J [AUTHOR 1]: I’d just presented a paper about delinquent inquiry, riffing off Foucault, and I started singing “Veterans of a Fucked up World,” the old Dead Milkmen (1985) song,

C [CHARACTER]: Yeah-

J: and I was like, that’s it! Punk’s it. Foucault and punks were contemporaries. D & P was ‘75, but he’s workin’ it out in the College de France lecture series, after, you know, May 1968. That’s what I’m writing about, Foucault’s delinquent, what delinquency can do for qual. I’m making this connection, and I don’t think it’s a coincidence that punk rock and Fou–

C: Were you drunk?

J: Well, I mean, not drunk, but, you know? But I’m workin’ this out. And I was like, punk, right? [smiling] and Foucault, right? Like, what the fuuuuuck. Foucault’s doing this genealogy of power and punks are comin’ up from the gutter, fightin’ against the power. They’re doing their own, whatever you wanna call it, F-U to authority. And I’m like, what can punk do for methods?
Johnny Rotten Methodologies: “Madness as Methodology” (Gale, 2018)
J: What about traditional qual and high school sports? Punks and sportos don’t play nice. Sportos are in the system, they are conformity.

S [AUTHOR 2]: They are governed by rules.

J: Exactly. One hundred percent conforming to what’s accepted by the larger system.
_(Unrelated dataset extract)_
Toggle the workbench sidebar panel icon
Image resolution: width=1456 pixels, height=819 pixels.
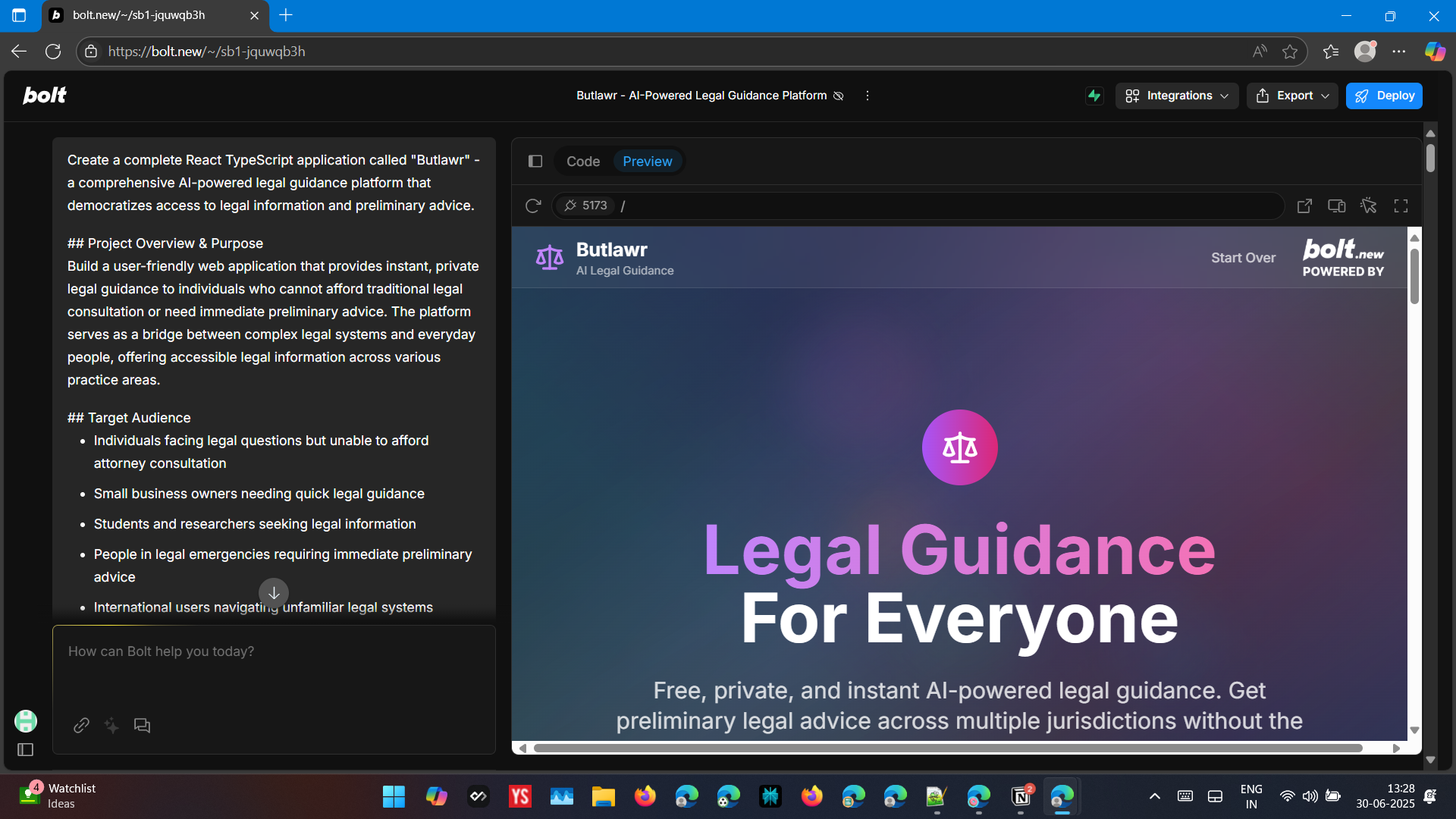pyautogui.click(x=535, y=161)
Think about your high school pep rally.

S: I’d rather not, thanks.

J: Sportos are falling in line, disciplined into line and praised for it.
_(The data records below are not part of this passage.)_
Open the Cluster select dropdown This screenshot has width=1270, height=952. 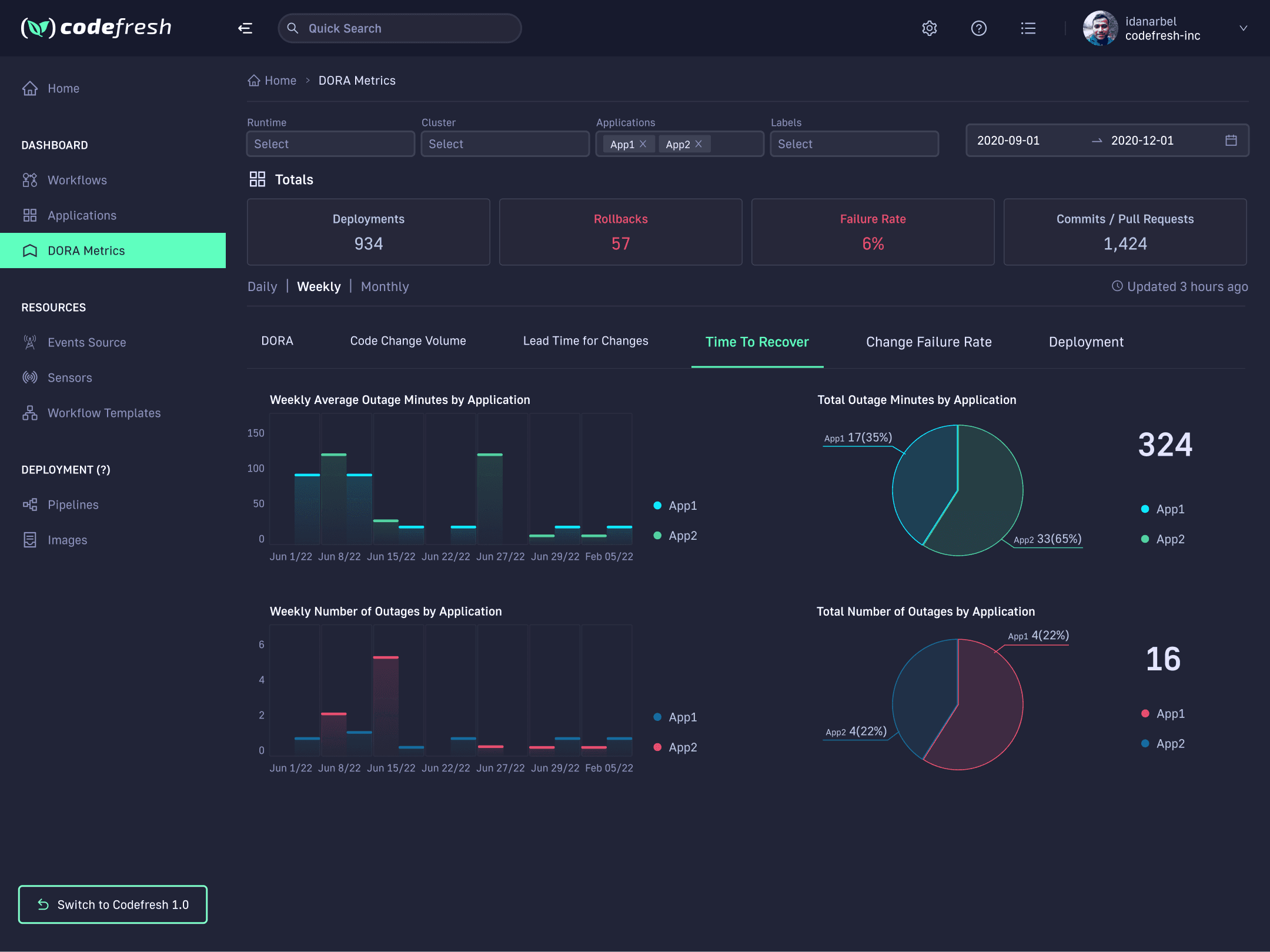(x=505, y=144)
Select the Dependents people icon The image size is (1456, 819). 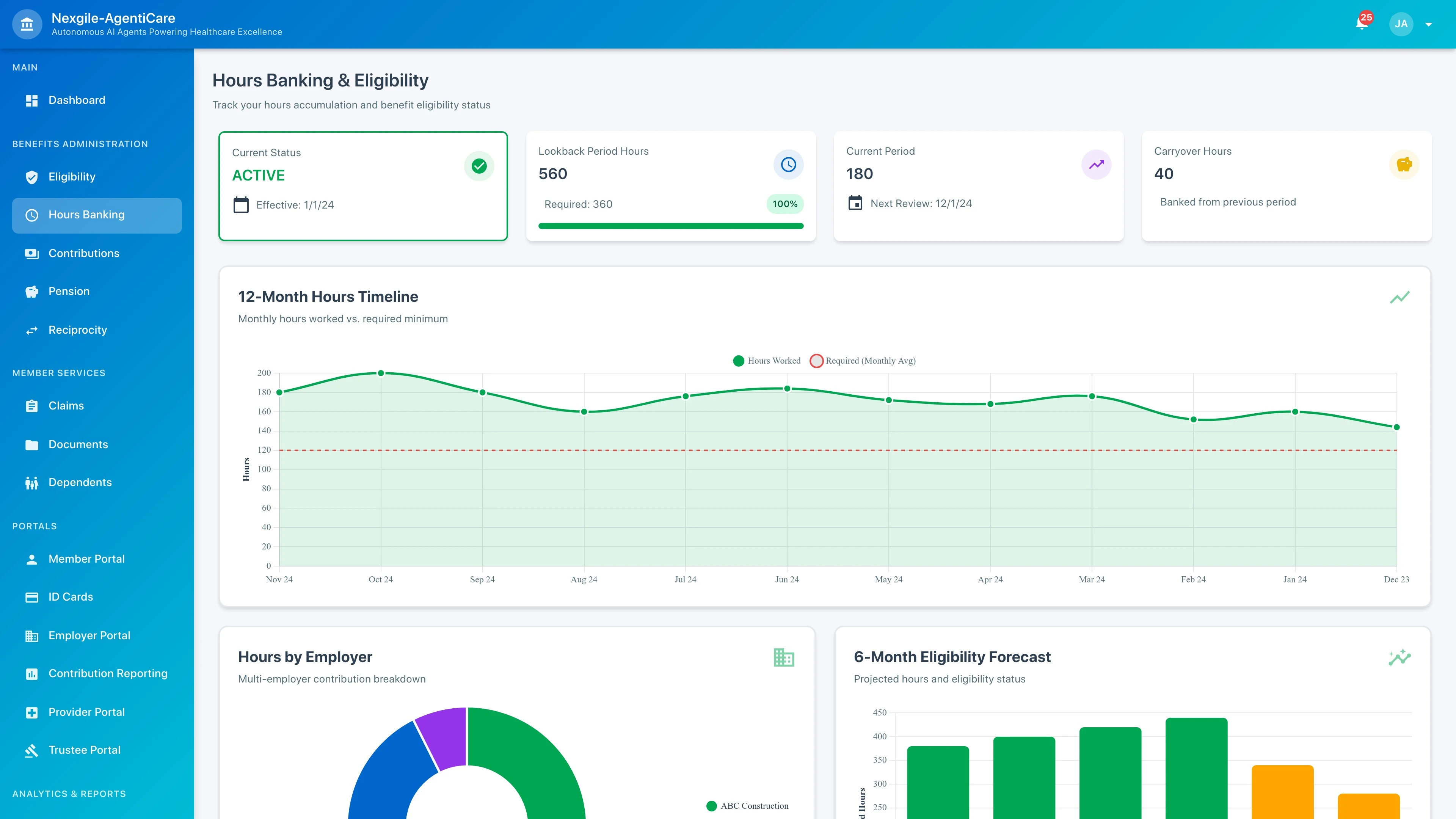tap(31, 482)
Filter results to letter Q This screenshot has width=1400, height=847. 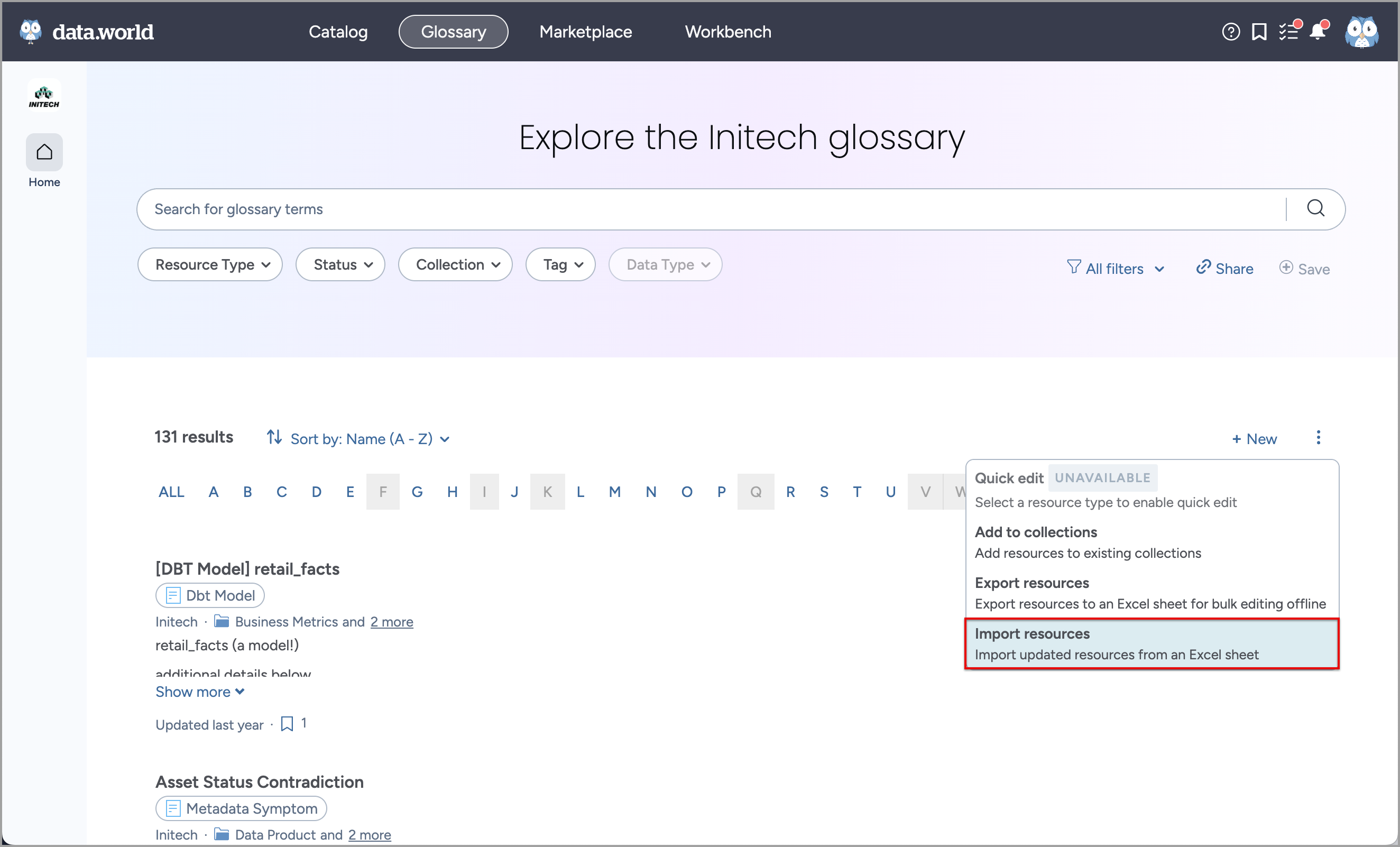point(756,491)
S: That is indeed very Foucauldian. The way the system shapes and perpetuates itself, the capillary nature of disciplinary power.

J: You know, I don’t know if the disciplinary power and resistance is why, but I don’t think of myself much as a sporto or a punk anymore.

S: I don’t think anyone ever quits being a punk. There’s no such thing as ex-punk. Punk sensibility doesn’t go away. It doesn’t just disappear because we get older.

J: I’m just– How these O.G.s were doing delinquency, being delinq–

S: So, don’t take this the wrong way, but can’t punk stand on its own? Like, without Foucault? Punk’s its own thing, its own methodology. You don’t need Foucault.

J: But Foucault’s my guy.

S: Joe Strummer’s mine.

J [Laughing]: Johnny Rotten methodologies.

S: Yes.

NARRATOR: This poster will present scenes from an ethnodrama (excerpted above) layered with a punk soundscape. We will showcase punk-inspired visual and performance art to encourage attendees to live the political and rebellious elements of artful inquiry while representing affective and aesthetic forms of anarchy, urbanization, and potential alienation in the Academy. During a time in which we have witnessed competing notions of truth and continuing deployment of repressive apparatus, we theorize punk perspectives as productive for doing research that centers artful inquiry and pushes against power, academic machines (Benozzo et al, 2019; Fairchild et al, 2022), and questions a priori and assumed truths. A punk orientation invites productive destruction to discover what’s left in the wake of methodological rebellion.